Fracture damage of embryos and its prevention during vitrification and warming.

The frequency of fracture damage in mouse blastocysts was examined by repeated cycles of vitrification and warming. Mouse blastocysts suspended in a solution of ethylene glycol, Ficoll, and sucrose in a straw were plunged into liquid nitrogen either directly (rapidly) or after holding them in liquid nitrogen vapor for 3 min or more (moderately). Vitrified samples were warmed by plunging them into 25 degrees C water either immediately (rapidly) or after holding in air for 5-30 s (moderately). Warmed straws were recooled and rewarmed up to 9 times, to exaggerate the effect of cooling and warming. When embryos were cooled and warmed rapidly once, the incidence of the zona damage was only 1.2%, and 91% of recovered embryos reexpanded in culture. However, with repeated rapid cooling and warming, the incidence of zona damage increased, reaching 75% after 10 vitrifications; survival also dropped. When embryos were subjected to 10 cycles of moderate cooling and moderate warming with 15 or 30 s of suspension in air, 100% of the embryos had intact zonae. On the other hand, with moderate cooling followed by rapid warming or with rapid cooling followed by moderate warming, 41 and 16% of embryos had damaged zona, respectively, after 10 vitrifications.
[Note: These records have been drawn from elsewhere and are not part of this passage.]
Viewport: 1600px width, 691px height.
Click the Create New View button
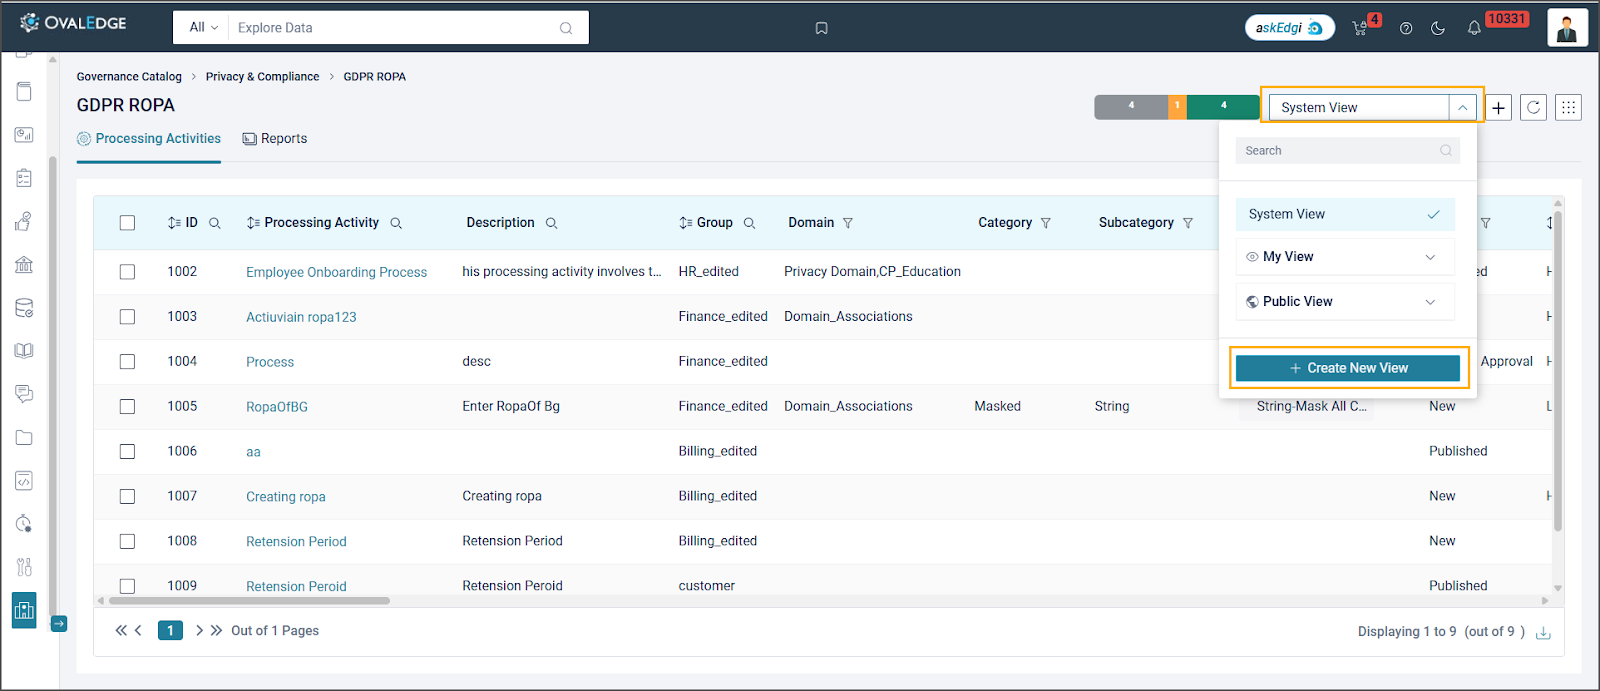1348,368
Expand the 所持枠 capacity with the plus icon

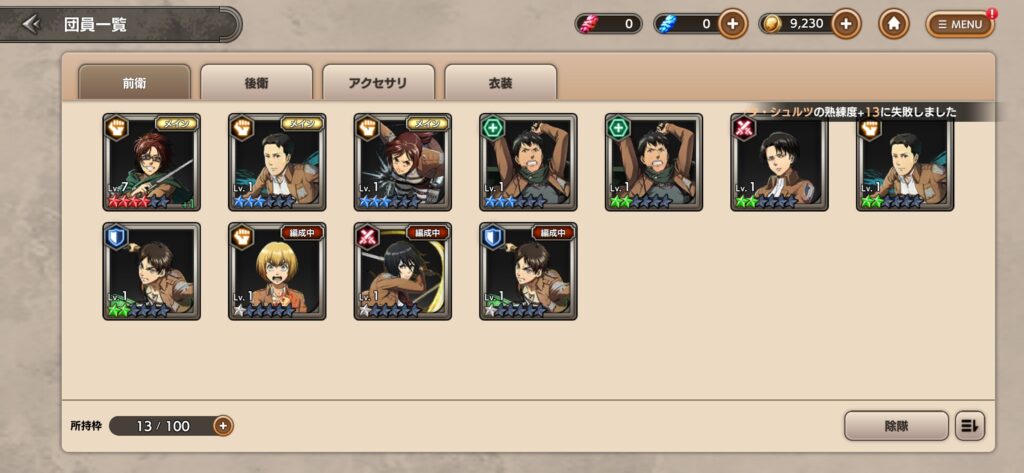point(223,426)

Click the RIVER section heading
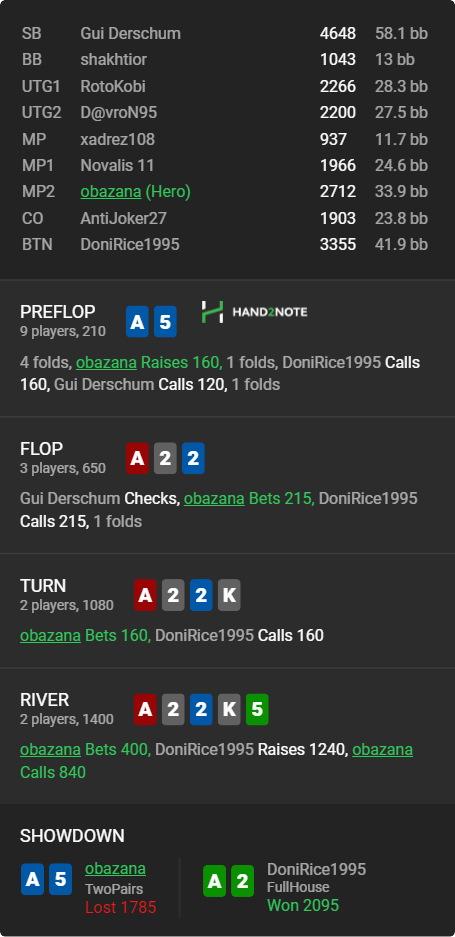(x=44, y=700)
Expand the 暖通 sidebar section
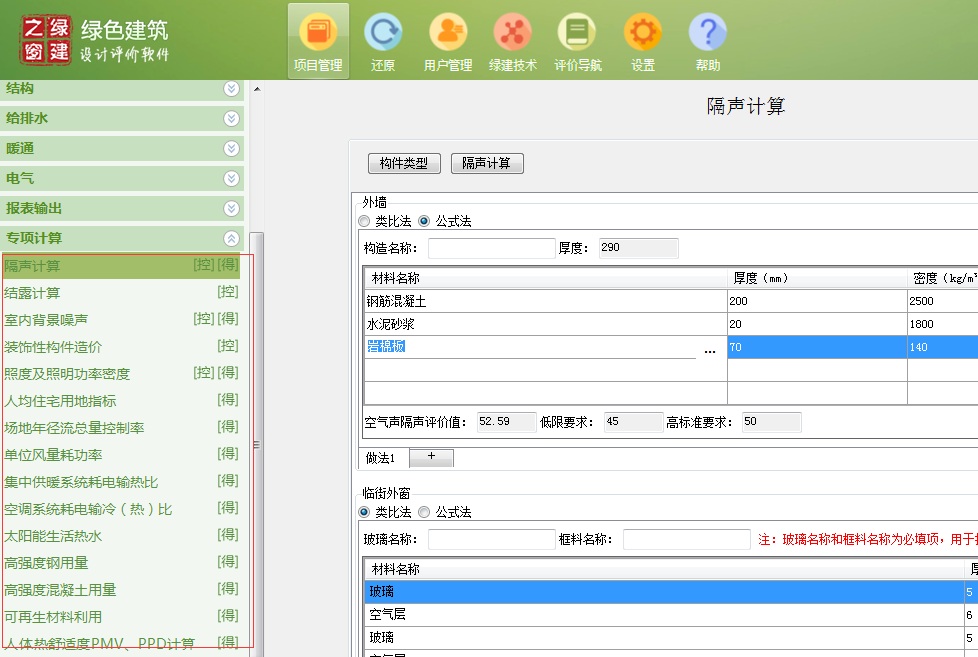The width and height of the screenshot is (978, 657). (x=231, y=149)
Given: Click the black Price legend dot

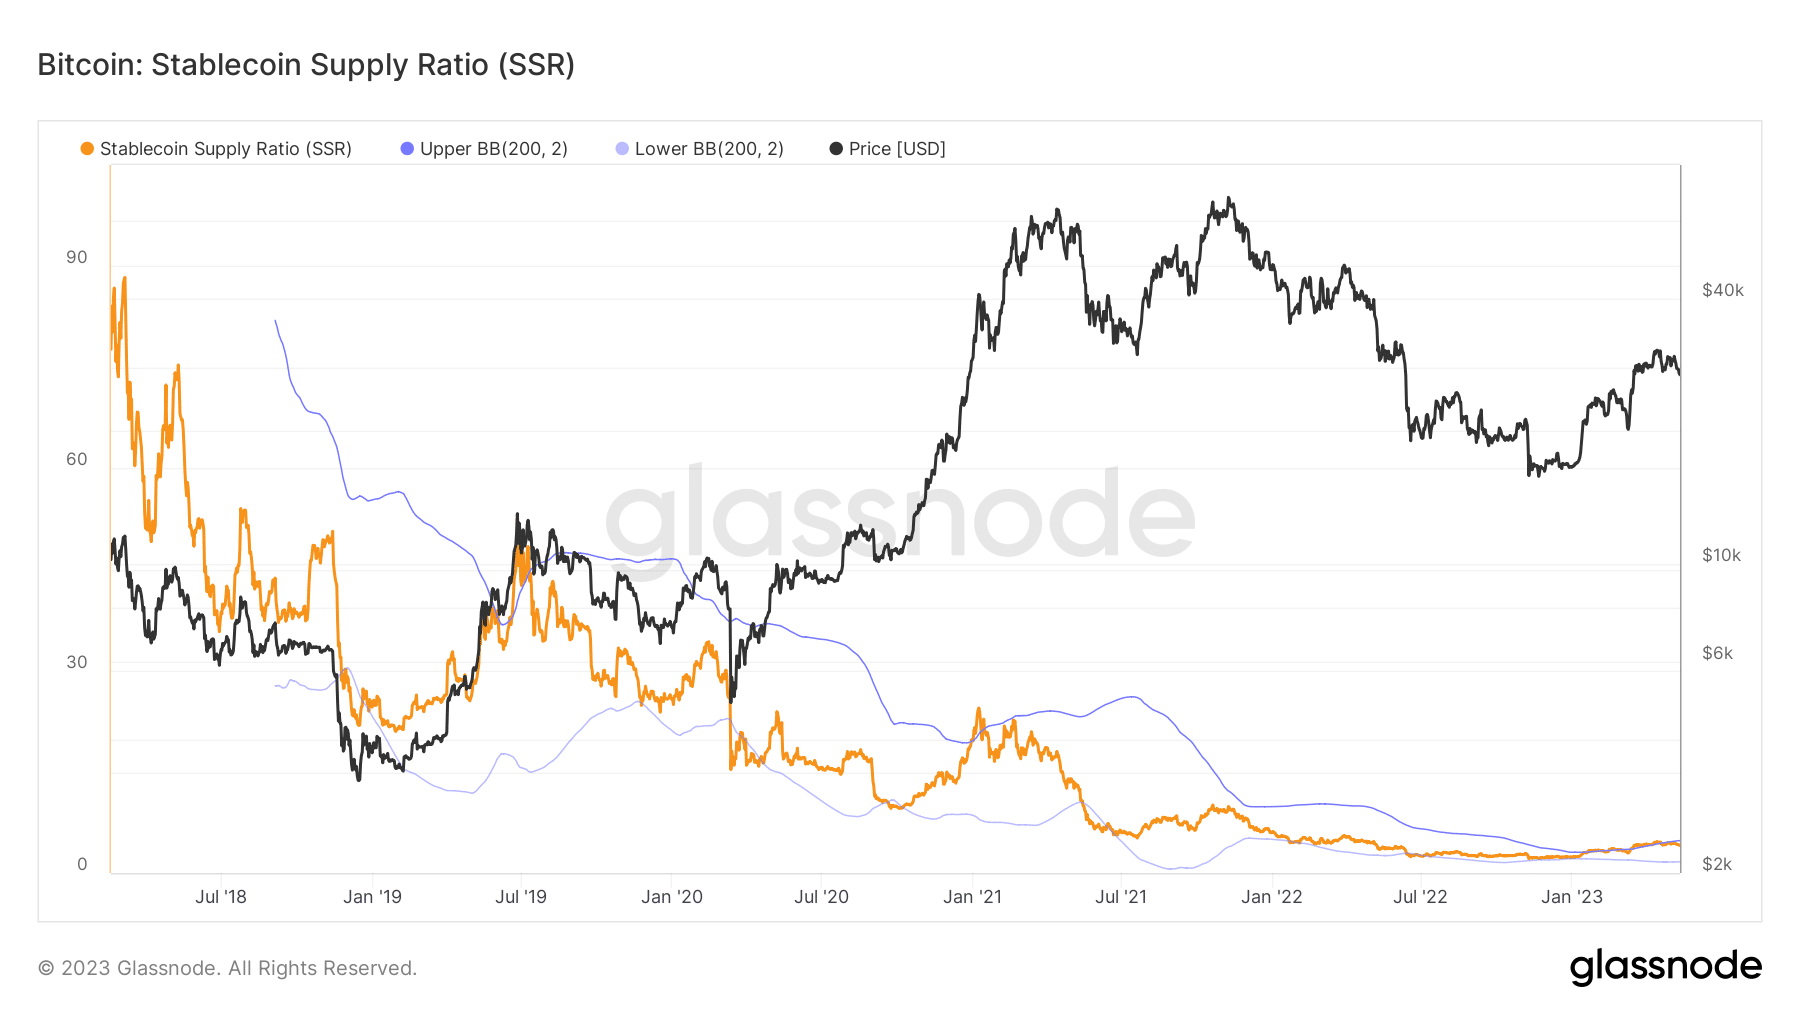Looking at the screenshot, I should pos(836,149).
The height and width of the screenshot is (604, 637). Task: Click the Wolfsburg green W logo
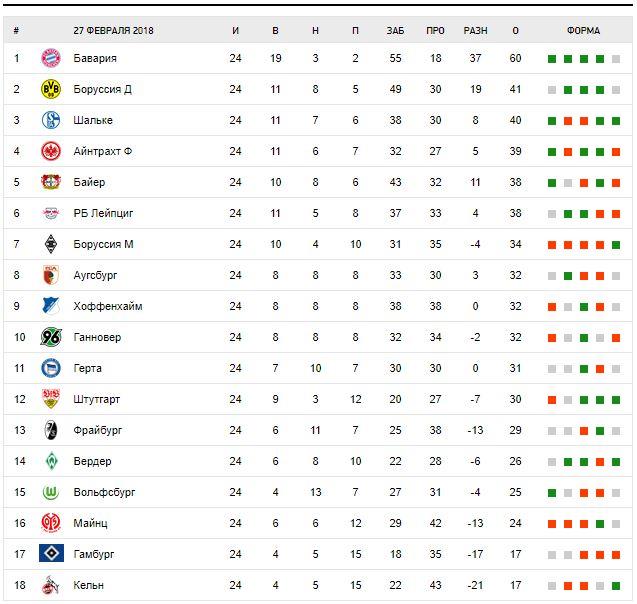(x=51, y=492)
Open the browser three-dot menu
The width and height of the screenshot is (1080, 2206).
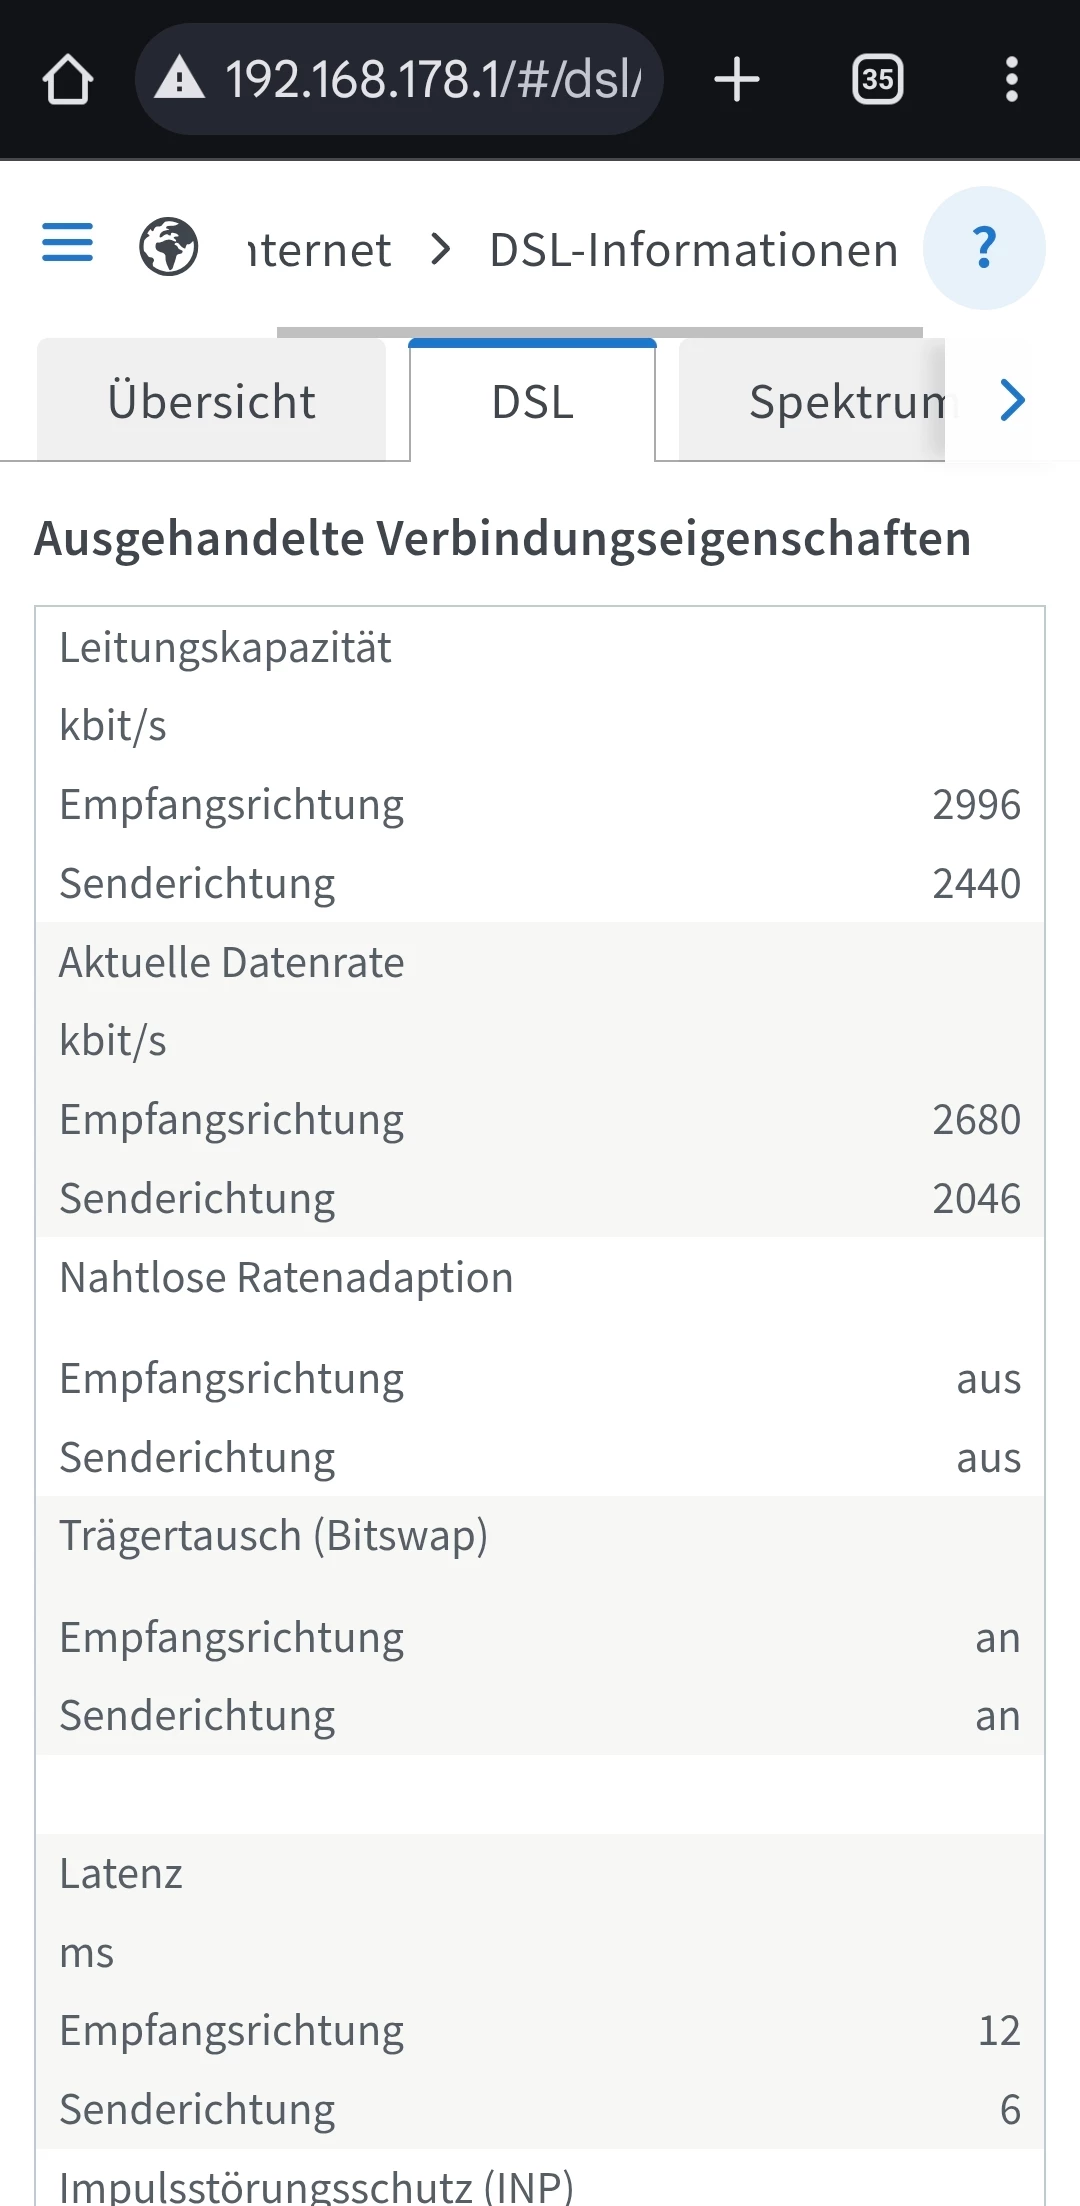pyautogui.click(x=1012, y=80)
Therefore, fracture damage occurs during both cooling and warming, but it can be prevented completely by employing somewhat slower rates of cooling and warming. Furthermore, a high survival rate (88%) after 10 cycles of moderate cooling and moderate warming with 15 s of suspension in air indicates that vitrification, melting, or temperature fluctuation per se do not affect embryonic survival.